TASK SET
a) In the FDA approval passage, how long is the automatic stay triggered by a patent infringement lawsuit filed within 45 days of the patent owner's receipt of notice?
b) Repeat the FDA approval passage from "If the FDA does" up to and including "be successful.".
c) Rewrite the paragraph of the FDA approval passage that begins "If a product is intended for the treatment of" as a short list that keeps its main facts.

SELECTED PASSAGE

* * *

Filing of a patent infringement lawsuit against the filer of the 505(b)(2) applicant within 45 days of the patent owner’s receipt
of notice triggers a one-time, automatic, 30-month stay of the FDA’s ability to approve the 505(b)(2) NDA, unless patent litigation
is resolved in the favor of the paragraph IV filer or the patent expires before that time. Accordingly, we may invest a significant amount
of time and expense in the development of one or more product candidates only to be subject to significant delay and patent litigation
before such product candidates may be commercialized, if at all. In addition, a 505(b)(2) application will not be approved until any non-patent
exclusivity, such as exclusivity for obtaining approval of a new chemical entity, or NCE, listed in the Orange Book for the referenced
product has expired. The FDA may also require us to perform one or more additional clinical studies or measurements to support the change
from the branded reference drug, which could be time consuming and could substantially delay our achievement of regulatory approvals for
such product candidates. The FDA may also reject our future 505(b)(2) submissions and require us to file such submissions under Section
505(b)(1) of the FDCA, which would require us to provide extensive data to establish safety and effectiveness of the drug for the proposed
use and could cause delay and be considerably more expensive and time consuming. These factors, among others, may limit our ability to
successfully commercialize our product candidates.
We may seek Fast Track designation for one
or more of our product candidates, but we might not receive such designation, and even if we do, such designation may not actually lead
to a faster development or regulatory review or approval process.
If a product is intended for the treatment of
a serious condition and nonclinical or clinical data demonstrate the potential to address unmet medical need for this condition, a product
sponsor may apply for FDA Fast Track designation. If we seek Fast Track designation for a product candidate, we may not receive it from
the FDA. However, even if we receive Fast Track designation, Fast Track designation does not ensure that we will receive marketing approval
or that approval will be granted within any particular timeframe. We may not experience a faster development or regulatory review or approval
process with Fast Track designation compared to conventional FDA procedures. In addition, the FDA may withdraw Fast Track designation
if it believes that the designation is no longer supported by data from our clinical development program. Fast Track designation alone
does not guarantee qualification for the FDA’s priority review procedures.
If the FDA does not conclude that our product
candidates satisfy the requirements for the 505(b)(2) regulatory approval pathway, or if the requirements for approval of any of our product
candidates under Section 505(b)(2) are not as we expect, the approval pathway for our product candidates will likely take significantly
longer, cost significantly more and encounter significantly greater complications and risks than anticipated, and in any case may not
be successful.
We intend to seek FDA approval through the 505(b)(2)
regulatory pathway for certain of our product candidates. The Hatch-Waxman Act, added Section 505(b)(2) to the FDCA. Section 505(b)(2)

* * *

SUPPLIED MATERIAL
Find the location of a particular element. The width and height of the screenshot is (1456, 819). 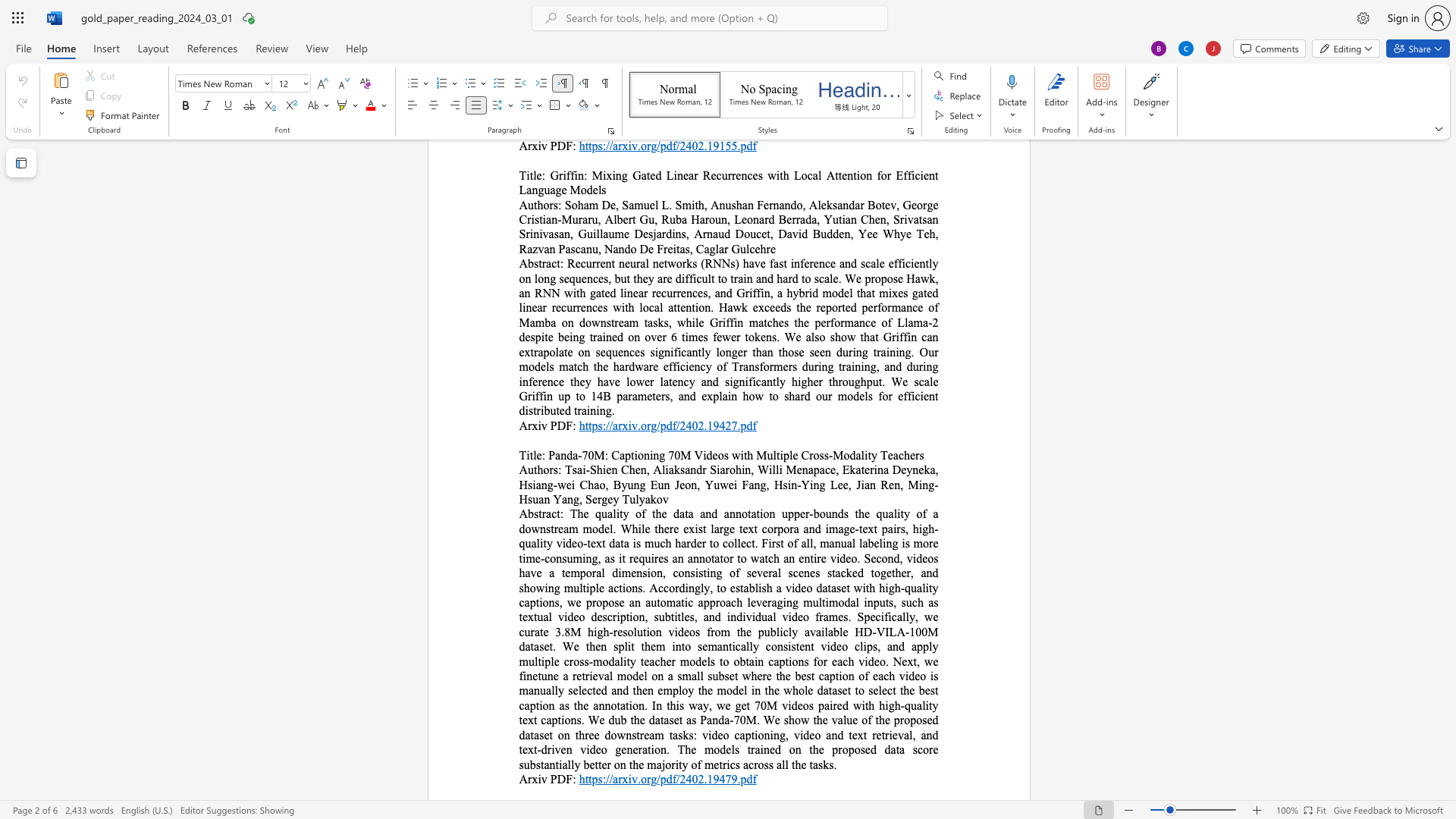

* * *

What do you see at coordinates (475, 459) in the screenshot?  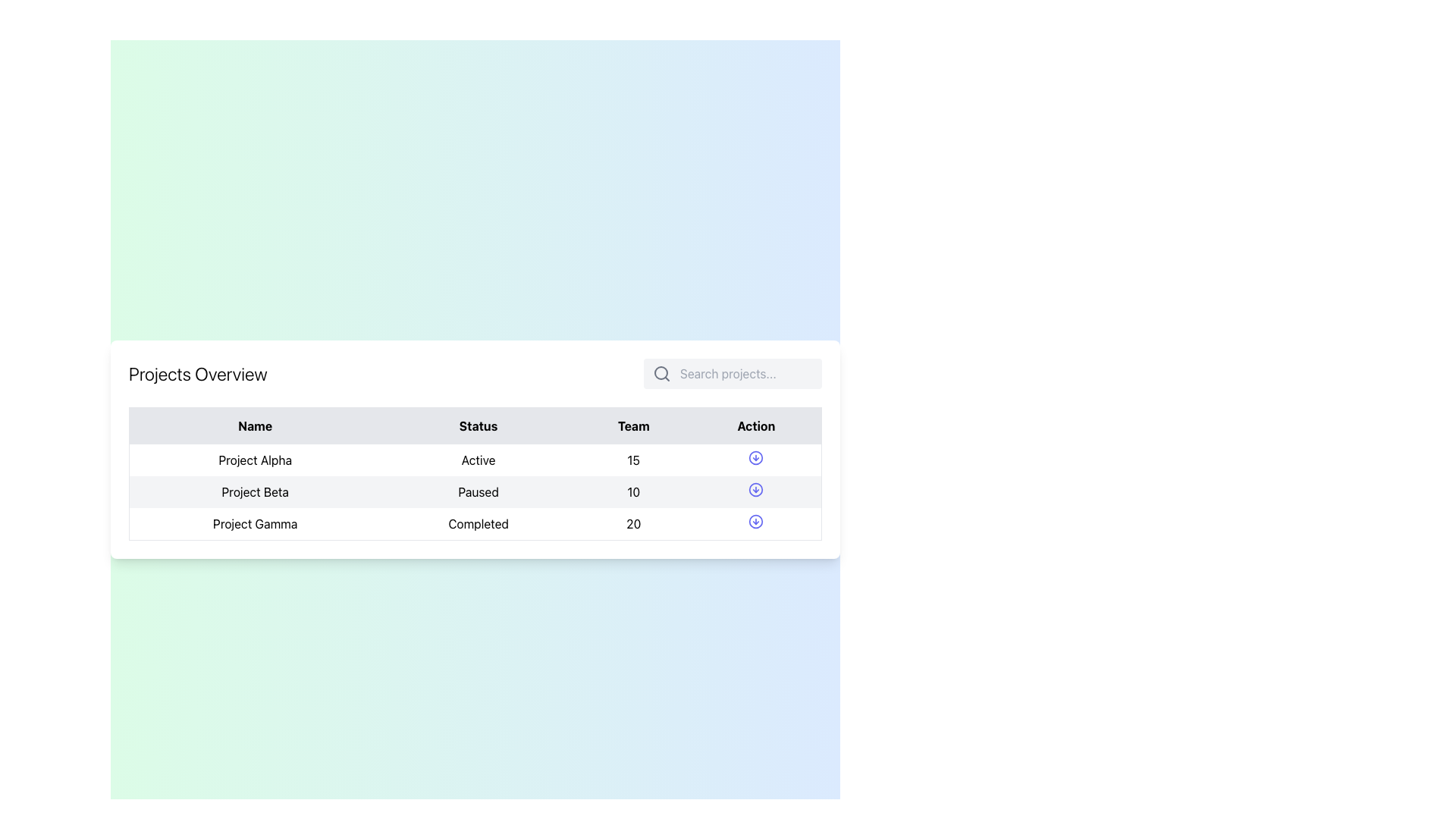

* * *

RESPONSES FOR EACH TASK
a) 30 months.

b)
If the FDA does not conclude that our product
candidates satisfy the requirements for the 505(b)(2) regulatory approval pathway, or if the requirements for approval of any of our product
candidates under Section 505(b)(2) are not as we expect, the approval pathway for our product candidates will likely take significantly
longer, cost significantly more and encounter significantly greater complications and risks than anticipated, and in any case may not
be successful.

c)
- A product sponsor may apply for Fast Track designation if the product is meant to treat a serious condition and nonclinical or clinical data show potential to address unmet medical need for it.
- If we seek the designation for a product candidate, the FDA may not grant it.
- Even with the designation, marketing approval is not assured, nor is approval within any particular timeframe.
- Development, review or approval may be no faster than under conventional FDA procedures.
- The FDA may withdraw the designation if it believes data from our clinical development program no longer support it.
- The designation alone does not guarantee qualification for the FDA's priority review procedures.